WORK ITEM
Reproduce, with no edits, the line that contains "The image size" and all the lines that follow it, ending with the last line of the records.

Start of PROVIDED DATA

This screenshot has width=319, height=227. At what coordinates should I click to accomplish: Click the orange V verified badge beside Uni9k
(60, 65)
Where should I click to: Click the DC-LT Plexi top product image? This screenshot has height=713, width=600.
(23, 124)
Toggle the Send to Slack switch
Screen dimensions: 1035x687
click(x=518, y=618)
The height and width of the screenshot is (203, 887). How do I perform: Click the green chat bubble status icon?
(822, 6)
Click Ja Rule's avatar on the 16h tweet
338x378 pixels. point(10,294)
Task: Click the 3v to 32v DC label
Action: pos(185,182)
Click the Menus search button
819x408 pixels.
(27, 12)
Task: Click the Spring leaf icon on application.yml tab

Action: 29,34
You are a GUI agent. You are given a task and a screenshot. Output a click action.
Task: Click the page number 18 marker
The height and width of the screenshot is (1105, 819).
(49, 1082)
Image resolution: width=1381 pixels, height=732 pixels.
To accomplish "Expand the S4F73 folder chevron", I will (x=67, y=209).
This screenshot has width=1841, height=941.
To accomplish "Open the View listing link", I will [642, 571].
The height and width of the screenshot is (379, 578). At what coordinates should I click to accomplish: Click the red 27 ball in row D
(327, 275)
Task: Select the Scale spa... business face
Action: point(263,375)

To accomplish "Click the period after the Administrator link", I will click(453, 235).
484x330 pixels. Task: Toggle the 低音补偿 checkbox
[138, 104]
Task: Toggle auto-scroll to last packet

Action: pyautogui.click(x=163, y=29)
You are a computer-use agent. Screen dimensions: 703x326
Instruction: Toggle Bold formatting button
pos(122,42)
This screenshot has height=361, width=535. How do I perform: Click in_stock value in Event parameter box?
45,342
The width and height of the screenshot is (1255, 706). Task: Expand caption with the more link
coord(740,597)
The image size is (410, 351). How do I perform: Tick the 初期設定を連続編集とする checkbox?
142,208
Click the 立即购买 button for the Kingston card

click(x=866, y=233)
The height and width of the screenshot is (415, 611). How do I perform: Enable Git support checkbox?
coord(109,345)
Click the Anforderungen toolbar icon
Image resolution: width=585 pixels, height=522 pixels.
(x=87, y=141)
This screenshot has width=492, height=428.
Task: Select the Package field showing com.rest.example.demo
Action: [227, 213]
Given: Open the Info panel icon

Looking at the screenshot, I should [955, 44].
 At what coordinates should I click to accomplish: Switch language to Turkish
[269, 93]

End of PROVIDED DATA

FINISHED EXERCISE
The image size is (410, 351). How do I perform: Tick the 初期設定を連続編集とする checkbox?
142,208
Click the 立即购买 button for the Kingston card

click(x=866, y=233)
The height and width of the screenshot is (415, 611). How do I perform: Enable Git support checkbox?
coord(109,345)
Click the Anforderungen toolbar icon
Image resolution: width=585 pixels, height=522 pixels.
(x=87, y=141)
This screenshot has width=492, height=428.
Task: Select the Package field showing com.rest.example.demo
Action: [227, 213]
Given: Open the Info panel icon

Looking at the screenshot, I should [955, 44].
 At what coordinates should I click to accomplish: Switch language to Turkish
[269, 93]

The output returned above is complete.